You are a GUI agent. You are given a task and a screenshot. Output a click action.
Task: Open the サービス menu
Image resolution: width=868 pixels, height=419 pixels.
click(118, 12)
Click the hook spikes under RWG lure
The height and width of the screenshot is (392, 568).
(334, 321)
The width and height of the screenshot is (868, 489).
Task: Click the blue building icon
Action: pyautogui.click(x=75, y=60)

****************************************

## To do
Exact lines only, please: output the listing from the first line to the line with "Task: Open the サービス menu", both included.

## Exercise result
You are a GUI agent. You are given a task and a screenshot. Output a click action.
Task: Open the サービス menu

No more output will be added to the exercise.